- **EXERCISE BRIEF**: Give again, word for word, the lines below that run from the line with "Click the 导出 export button" through the line with "Stop playback with the stop button". Drop the pictures.

- **INFORMATION PROVIDED**:
-------
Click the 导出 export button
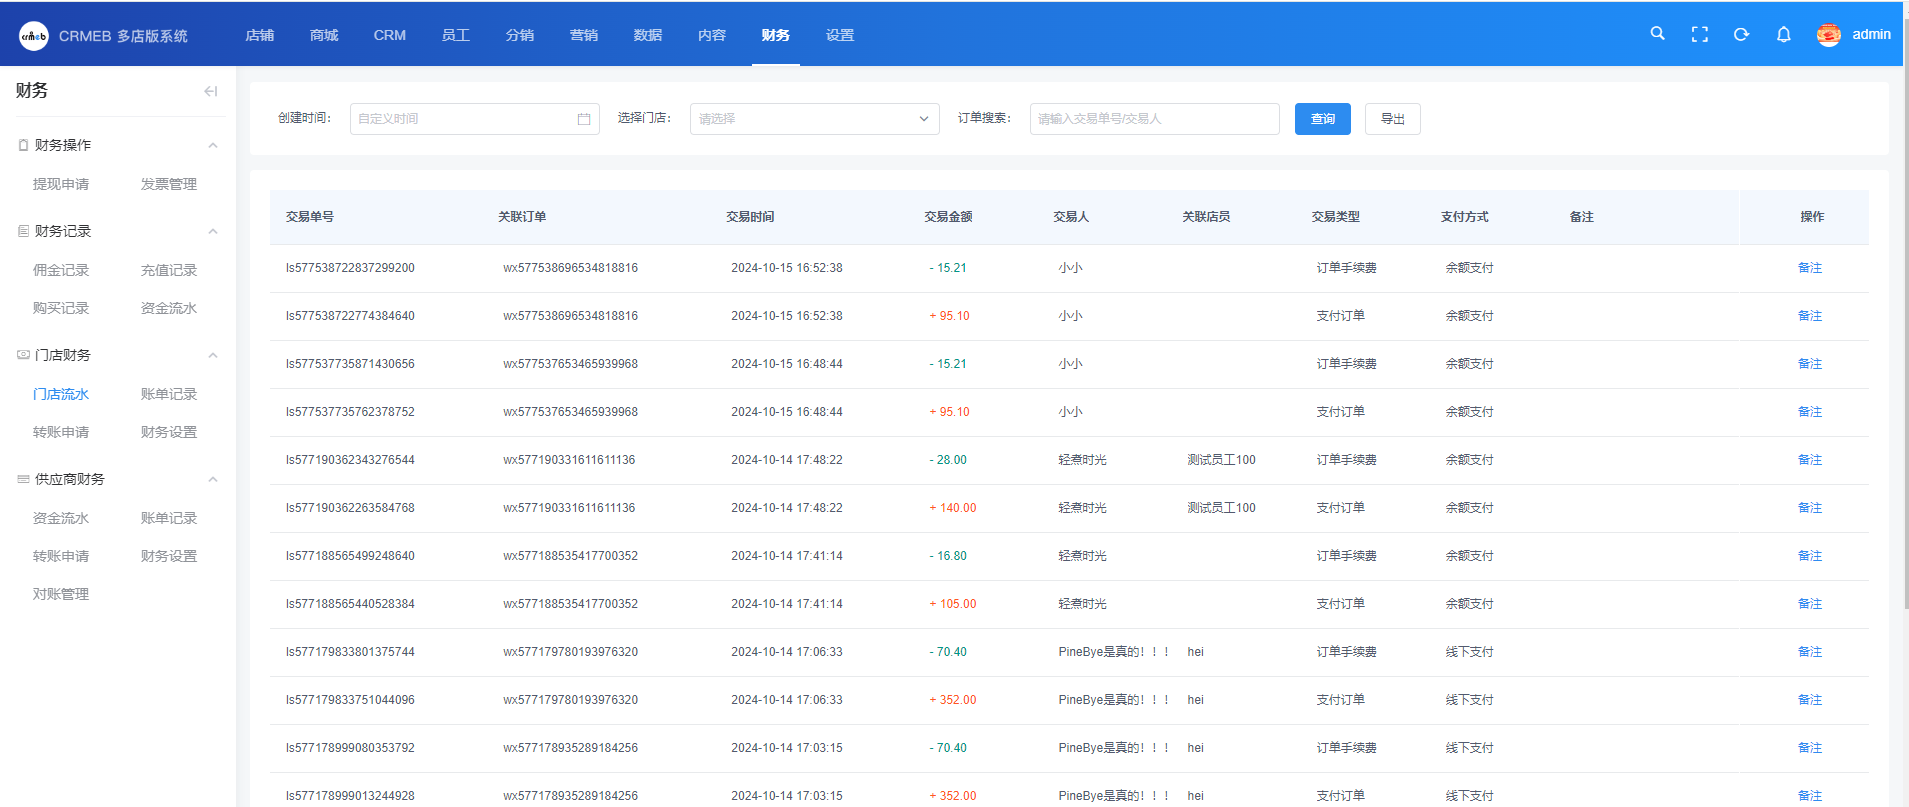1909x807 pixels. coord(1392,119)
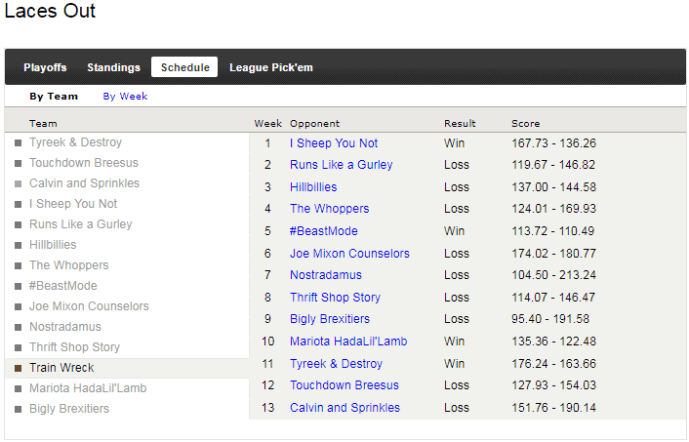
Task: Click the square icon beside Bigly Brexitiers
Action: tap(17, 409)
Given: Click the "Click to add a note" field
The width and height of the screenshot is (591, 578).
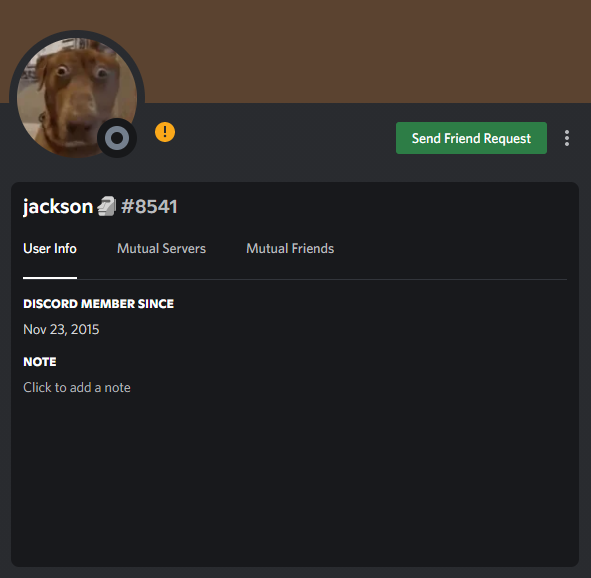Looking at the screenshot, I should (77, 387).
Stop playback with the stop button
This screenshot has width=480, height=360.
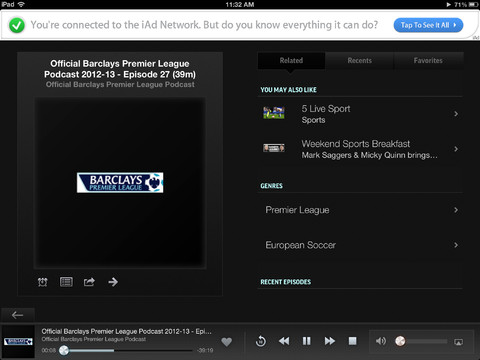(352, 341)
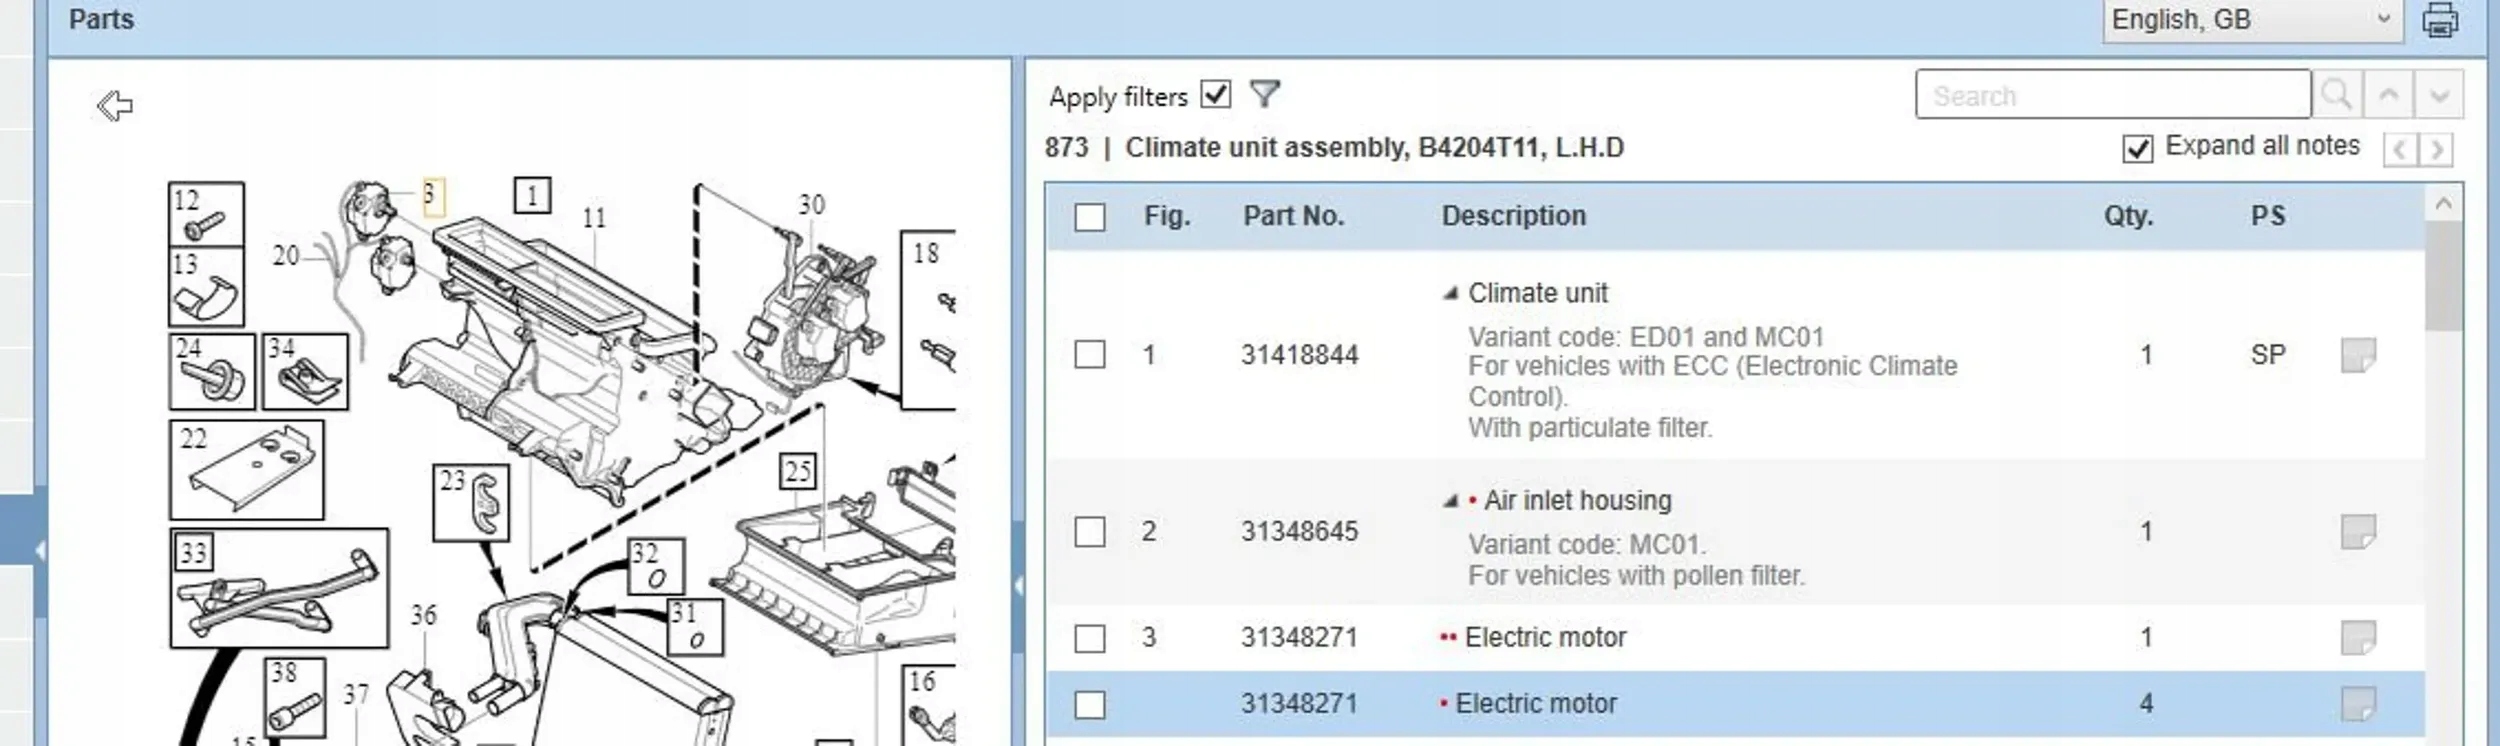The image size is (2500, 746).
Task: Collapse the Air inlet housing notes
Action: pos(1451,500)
-------
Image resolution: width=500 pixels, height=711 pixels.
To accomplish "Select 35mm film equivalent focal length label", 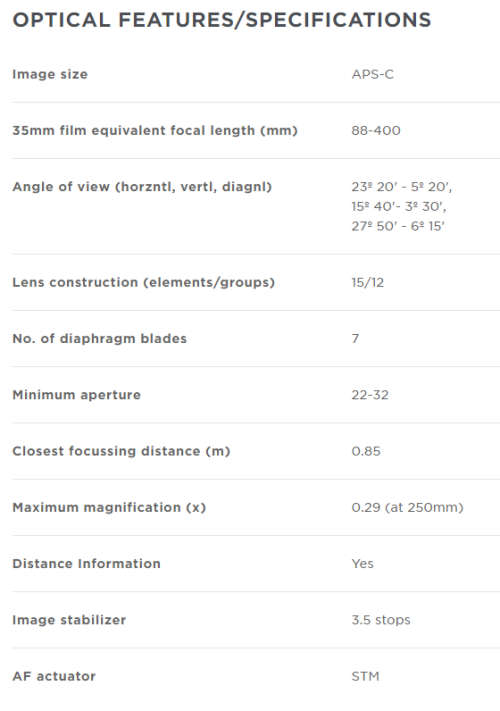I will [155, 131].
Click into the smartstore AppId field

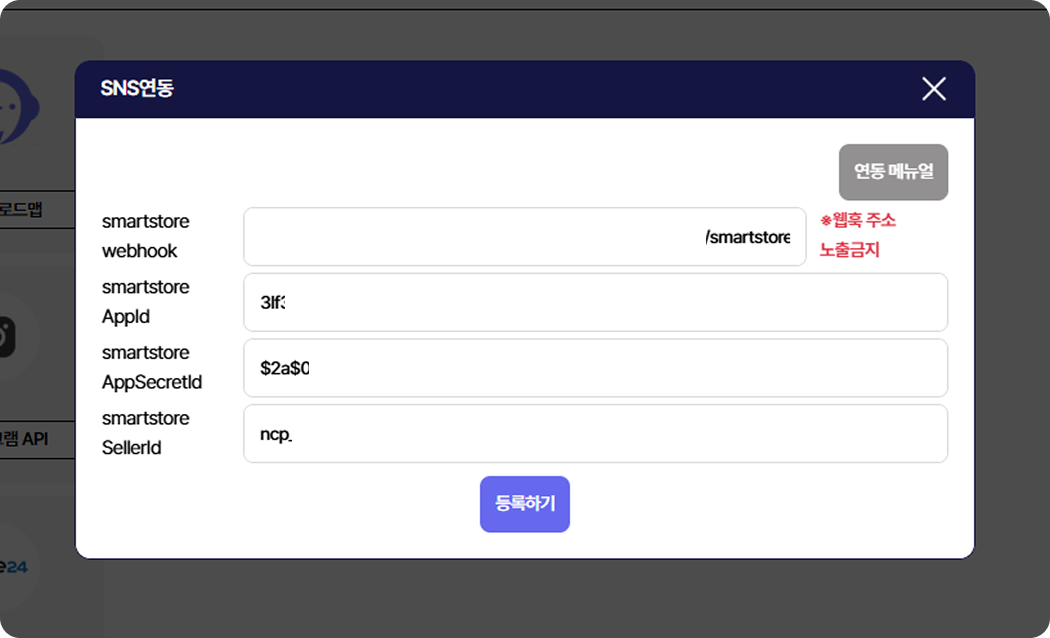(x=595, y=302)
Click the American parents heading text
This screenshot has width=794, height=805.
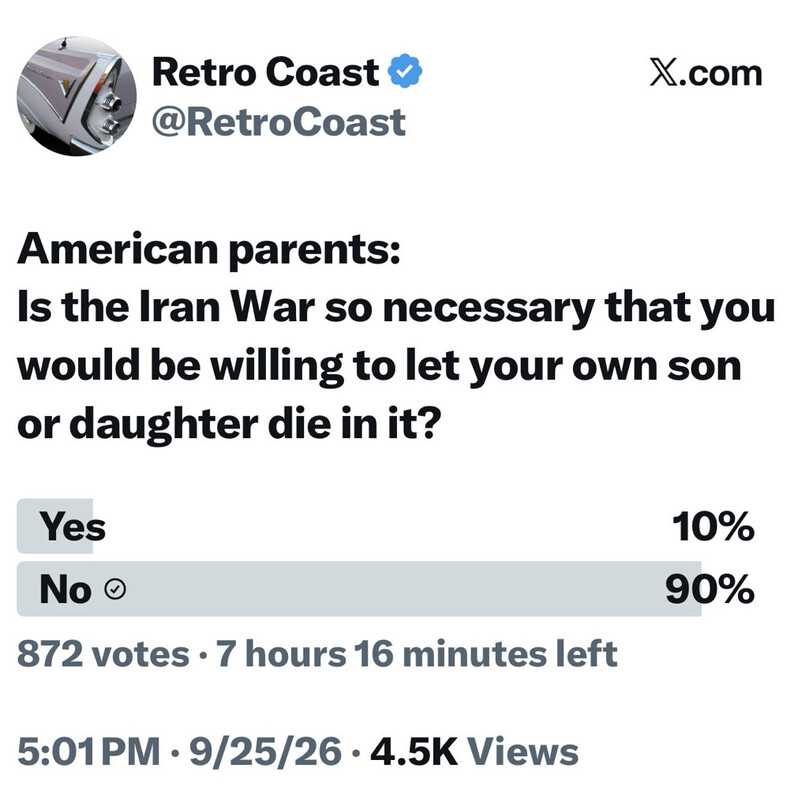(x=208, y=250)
-------
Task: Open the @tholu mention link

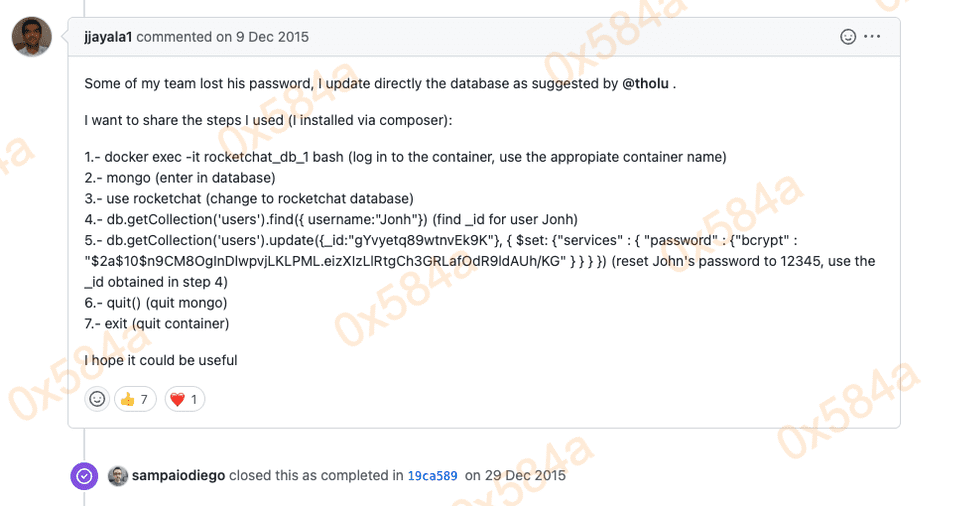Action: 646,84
-------
- **SOLUTION TO THE EXERCISE**:
Click the 导出 export button
1909x807 pixels. coord(1392,119)
Task: Click the square icon beside Bigly Brexitiers
Action: tap(17, 409)
Given: Click the "Click to add a note" field
The width and height of the screenshot is (591, 578).
Looking at the screenshot, I should (77, 387).
Stop playback with the stop button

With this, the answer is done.